The video is like a rousing anthem, and when it went viral, Thakurta translated it into several regional languages including Assamese, Bengali, and Gujarati for greater reach across the country amid the ongoing elections.

Among those whose popularity has skyrocketed this election season is the 29-year-old YouTuber Dhruv Rathee. The Germany-based Rathee’s videos address a range of issues from the Electoral Bond Scheme disclosures to the “Hindu-Muslim brainwash agenda.” Interestingly, his videos are resonating with an otherwise politically disinterested Gen Z.

Rathee’s most viral video till date, “Is India becoming a Dictatorship?” which he released in late February, weeks before the announcement of the Indian election schedule, has garnered 24 million views on YouTube alone.

The 30-minute video examines the state of India’s democracy under Modi, and highlights several problems including the farmers’ protest, the regime’s misuse of central investigative agencies and jailing of its political opponents, and the need to safeguard democratic values in India.

As Delhi University Professor Apoorvanand wrote, Rathee’s videos underscore how dictatorship is taking root in India under the guise of democracy. His appeal lies in his “no holds barred ” unflappable manner. Besides, he explains to his audience difficult concepts and chooses not to pontificate to them.

With his “Dictatorship” video going viral and demand for it to be accessible in different regional languages rising, Rathee has leveraged AI to translate the video into the four south Indian languages as well as in Bengali. His videos are gaining traction with news channels reporting how youngsters are increasingly talking about Rathee’s videos. In fact, Rathee has made it his declared mission to demolish the false propaganda spread through WhatsApp by the BJP Information Technology cell. Labeling it #Mission100Crore (i.e. 1 billion), Rathee has urged 10 million Indians to share his videos with 100 of their WhatsApp contacts daily, thereby enabling it to reach 1 billion Indians.

Inspired by the massive reach and impact of Rathee’s videos, opposition party candidates have started using them in their election campaigns to create awareness about the dangers of Modi returning to power for a third time.

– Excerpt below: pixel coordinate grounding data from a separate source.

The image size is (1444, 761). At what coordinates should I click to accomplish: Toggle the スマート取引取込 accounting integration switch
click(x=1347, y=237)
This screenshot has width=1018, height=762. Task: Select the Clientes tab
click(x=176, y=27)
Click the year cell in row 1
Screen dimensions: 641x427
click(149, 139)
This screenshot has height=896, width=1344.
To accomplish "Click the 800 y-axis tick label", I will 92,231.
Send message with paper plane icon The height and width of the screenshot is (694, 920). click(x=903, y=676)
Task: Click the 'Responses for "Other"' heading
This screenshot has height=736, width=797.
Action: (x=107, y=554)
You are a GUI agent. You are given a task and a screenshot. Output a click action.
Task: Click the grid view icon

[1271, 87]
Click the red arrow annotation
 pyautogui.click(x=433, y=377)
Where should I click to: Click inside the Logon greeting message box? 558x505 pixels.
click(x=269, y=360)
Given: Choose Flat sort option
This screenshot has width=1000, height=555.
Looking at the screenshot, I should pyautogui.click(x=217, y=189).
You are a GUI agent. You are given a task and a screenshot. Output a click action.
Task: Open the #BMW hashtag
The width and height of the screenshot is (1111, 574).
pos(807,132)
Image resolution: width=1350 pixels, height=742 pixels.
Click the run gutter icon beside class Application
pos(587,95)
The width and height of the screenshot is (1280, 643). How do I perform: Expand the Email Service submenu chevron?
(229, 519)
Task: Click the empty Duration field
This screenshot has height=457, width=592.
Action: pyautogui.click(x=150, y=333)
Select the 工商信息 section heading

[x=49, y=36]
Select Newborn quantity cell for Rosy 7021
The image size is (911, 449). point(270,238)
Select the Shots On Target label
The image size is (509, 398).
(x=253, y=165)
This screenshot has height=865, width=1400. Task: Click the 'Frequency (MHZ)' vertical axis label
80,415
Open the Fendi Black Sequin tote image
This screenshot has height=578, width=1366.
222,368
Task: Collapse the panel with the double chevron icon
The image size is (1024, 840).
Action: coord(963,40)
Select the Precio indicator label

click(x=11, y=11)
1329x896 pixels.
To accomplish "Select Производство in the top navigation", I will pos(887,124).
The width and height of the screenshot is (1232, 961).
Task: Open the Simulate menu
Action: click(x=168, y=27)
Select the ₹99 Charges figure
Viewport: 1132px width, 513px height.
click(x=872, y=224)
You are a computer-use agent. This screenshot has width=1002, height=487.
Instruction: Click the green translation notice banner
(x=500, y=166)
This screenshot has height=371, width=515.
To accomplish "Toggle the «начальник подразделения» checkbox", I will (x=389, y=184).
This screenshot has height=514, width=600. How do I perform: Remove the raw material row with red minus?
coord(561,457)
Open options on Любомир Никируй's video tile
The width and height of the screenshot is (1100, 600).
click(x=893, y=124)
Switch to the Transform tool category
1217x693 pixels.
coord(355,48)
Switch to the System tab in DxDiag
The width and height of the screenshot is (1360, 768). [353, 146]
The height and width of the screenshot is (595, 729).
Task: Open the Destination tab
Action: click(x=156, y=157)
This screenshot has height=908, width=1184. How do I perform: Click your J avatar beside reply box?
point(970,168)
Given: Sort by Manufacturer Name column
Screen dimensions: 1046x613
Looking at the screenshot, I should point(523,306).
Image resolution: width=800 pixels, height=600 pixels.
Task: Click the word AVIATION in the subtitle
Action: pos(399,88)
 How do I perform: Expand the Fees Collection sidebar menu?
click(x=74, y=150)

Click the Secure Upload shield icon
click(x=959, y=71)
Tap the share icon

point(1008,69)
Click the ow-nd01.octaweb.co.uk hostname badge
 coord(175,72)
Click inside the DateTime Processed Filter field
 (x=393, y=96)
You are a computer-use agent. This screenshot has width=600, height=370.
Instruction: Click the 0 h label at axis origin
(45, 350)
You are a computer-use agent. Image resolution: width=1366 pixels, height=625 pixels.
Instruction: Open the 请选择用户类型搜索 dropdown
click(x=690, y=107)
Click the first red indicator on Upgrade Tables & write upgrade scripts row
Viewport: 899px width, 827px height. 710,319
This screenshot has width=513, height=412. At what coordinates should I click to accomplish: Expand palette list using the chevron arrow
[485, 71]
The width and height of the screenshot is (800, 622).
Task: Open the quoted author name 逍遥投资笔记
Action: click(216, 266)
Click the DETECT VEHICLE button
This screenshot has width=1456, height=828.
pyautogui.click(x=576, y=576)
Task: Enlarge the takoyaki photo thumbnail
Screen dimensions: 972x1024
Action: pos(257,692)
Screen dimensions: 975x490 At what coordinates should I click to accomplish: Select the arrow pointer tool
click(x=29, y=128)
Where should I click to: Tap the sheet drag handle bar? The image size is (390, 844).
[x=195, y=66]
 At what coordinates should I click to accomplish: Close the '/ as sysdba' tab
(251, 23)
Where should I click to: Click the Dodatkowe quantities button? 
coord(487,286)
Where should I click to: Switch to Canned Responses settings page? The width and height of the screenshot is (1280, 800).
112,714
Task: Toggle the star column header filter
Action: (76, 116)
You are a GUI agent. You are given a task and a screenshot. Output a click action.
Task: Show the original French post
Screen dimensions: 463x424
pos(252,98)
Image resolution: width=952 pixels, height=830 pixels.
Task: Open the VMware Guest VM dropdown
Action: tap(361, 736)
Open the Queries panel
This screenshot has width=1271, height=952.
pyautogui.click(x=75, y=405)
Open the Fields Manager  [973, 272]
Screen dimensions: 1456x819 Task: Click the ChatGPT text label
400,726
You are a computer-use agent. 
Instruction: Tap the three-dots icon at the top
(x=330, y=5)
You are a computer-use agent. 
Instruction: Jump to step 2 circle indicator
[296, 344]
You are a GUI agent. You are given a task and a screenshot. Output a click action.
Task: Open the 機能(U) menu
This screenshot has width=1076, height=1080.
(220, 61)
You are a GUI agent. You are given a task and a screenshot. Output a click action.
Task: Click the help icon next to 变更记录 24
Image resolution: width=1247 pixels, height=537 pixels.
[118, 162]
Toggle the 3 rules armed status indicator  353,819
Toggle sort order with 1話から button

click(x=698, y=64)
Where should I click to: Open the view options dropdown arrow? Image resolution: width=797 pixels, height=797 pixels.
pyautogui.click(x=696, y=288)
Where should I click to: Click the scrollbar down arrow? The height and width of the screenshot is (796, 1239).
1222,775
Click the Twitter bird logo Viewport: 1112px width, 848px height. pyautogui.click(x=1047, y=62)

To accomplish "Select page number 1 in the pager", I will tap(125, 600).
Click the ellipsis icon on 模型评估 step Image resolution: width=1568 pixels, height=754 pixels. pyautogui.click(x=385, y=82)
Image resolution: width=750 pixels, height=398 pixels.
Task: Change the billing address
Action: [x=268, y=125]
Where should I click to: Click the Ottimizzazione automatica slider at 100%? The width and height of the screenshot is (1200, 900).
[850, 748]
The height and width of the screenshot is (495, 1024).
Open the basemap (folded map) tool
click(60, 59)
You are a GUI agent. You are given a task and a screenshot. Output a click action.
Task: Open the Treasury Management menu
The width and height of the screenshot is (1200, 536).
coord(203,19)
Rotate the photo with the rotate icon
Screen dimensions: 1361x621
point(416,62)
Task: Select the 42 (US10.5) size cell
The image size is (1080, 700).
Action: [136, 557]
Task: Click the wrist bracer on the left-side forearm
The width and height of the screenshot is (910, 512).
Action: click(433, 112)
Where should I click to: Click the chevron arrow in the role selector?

Rathee’s viral videos have raised the hackles of the BJP, which since 2014 stood head and shoulders above its political rivals in its use of new technology and social media. Political satirists and YouTubers like Rathee and Dr.Medusa are now helping break the BJP’s stranglehold over WhatsApp and social media content. They assert that they are not funded by any political party or organization.

If there is one leitmotif that defines Modi’s decade-long rule, it is his government’s determined clamping down and stamping out of any sign of dissent. According to the Internet Freedom Foundation, the IT Rules 2021 enabled “government control rather than regulation” of social media content.  Recently, however, the Supreme Court thwarted the government’s attempts to set up a Fact Checking Unit for social media content.

The shrinking of media space for critical anti-establishment views has driven the popularity of these social media content creators. Satirists like Bhagat Ram @bhagatram2020 and Narundar @NarundarM have over 100,000 followers on X.

Amid the silence of the mainstream media on issues of corruption and sex abuse involving ruling party politicians or their alliance partners, social media satirists have spoken up. Sitting parliamentarian Prajwal Revanna, who is a candidate of the Janata Dal-Secular, the BJP’s alliance partner in Karnataka, is accused of making 3,000 sexual assault videos to blackmail his women victims. While mainstream news channels have been conspicuously silent on the issue, social media creators and political satirists have voiced the outrage of ordinary citizens questioning the prime minister and the BJP for fielding Revanna when they were aware that he was accused of being sexual predator.

Whatever the outcome of General Elections 2024, one thing is clear: the credit for politically engaging a cynical and disinterested public should go to political satirists and social media content creators.